Our nine-variable model had good discrimination and calibration, with acceptable performance in both gender- and race-based groups. Importantly, internal validation in 1000 random bootstrap samples demonstrated stable performance. Although hypertension and diabetes were significantly associated with HF in univariate analyses, after inclusion of blood pressure and serum glucose levels in the analyses, past history of hypertension and diabetes were not independently associated with incident HF. This finding suggests that the relation between blood pressure, glucose, and HF is continuous and graded, and that blood pressure and glucose levels may increase HF risk even in the normal range.35,36
A recent analysis also showed an independent relationship between glucose levels and HF hospitalization risk.37
Thus, optimal glucose and blood pressure levels to ameliorate risk for HF need further study. This becomes a central issue in light of recent studies that indicate both increasing prevalence and inadequate control of hypertension and diabetes.38, 39
Our study has several limitations.
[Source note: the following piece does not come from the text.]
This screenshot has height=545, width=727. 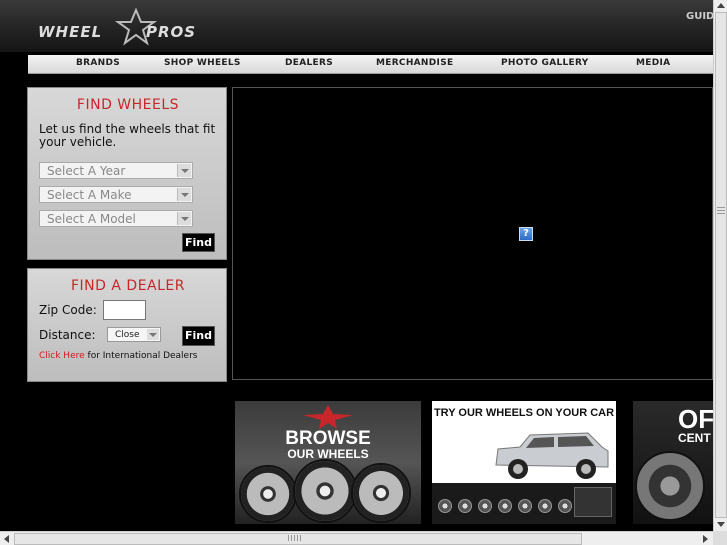 What do you see at coordinates (552, 456) in the screenshot?
I see `suv-car-image` at bounding box center [552, 456].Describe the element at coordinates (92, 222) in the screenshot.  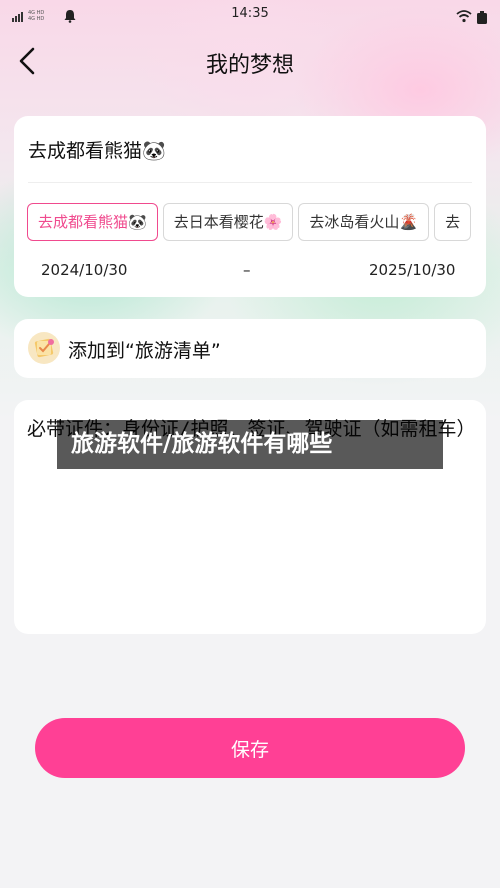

Diagnosis of HF was based on HF hospitalization. As some participants may have developed HF without hospitalization, our rates of HF are likely underestimated. Possible misclassification of HF events might have occurred, as diagnostic criteria for HF are difficult to define. Of note, although the prognostic validity of CHS criteria for diagnosis of HF has been demonstrated, these criteria are less specific than the Framingham HF criteria and may explain some of the variability in the performance of the different models.40
Echocardiography was not performed at baseline in the Health ABC study. Thus, patients with sub-clinical prevalent structural heart disease may have been included in the analysis. The outcomes of both patients with either systolic dysfunction or HF with preserved ejection fraction are uniformly poor. The discriminatory ability of the current model to predict the two types of HF needs to be assessed further.41, 42
The Health ABC study did not collect data uniformly on VHD; however it is unlikely that a very large proportion of participants had significant subclinical VHD that would impact these results. Finally, the model was developed in a relatively healthy cohort of a certain age. Thus, the validity of the Health ABC model in other age groups, or general population within this age group where the burden of comorbidity may be higher, needs to be studied.
In conclusion, we have developed and internally validated a HF risk prediction model based on nine routine clinical variables, most of which are potentially modifiable. The identification of persons at high risk for HF using the Health ABC HF Score and targeting strategies for primary prevention of HF to improve outcomes needs further study.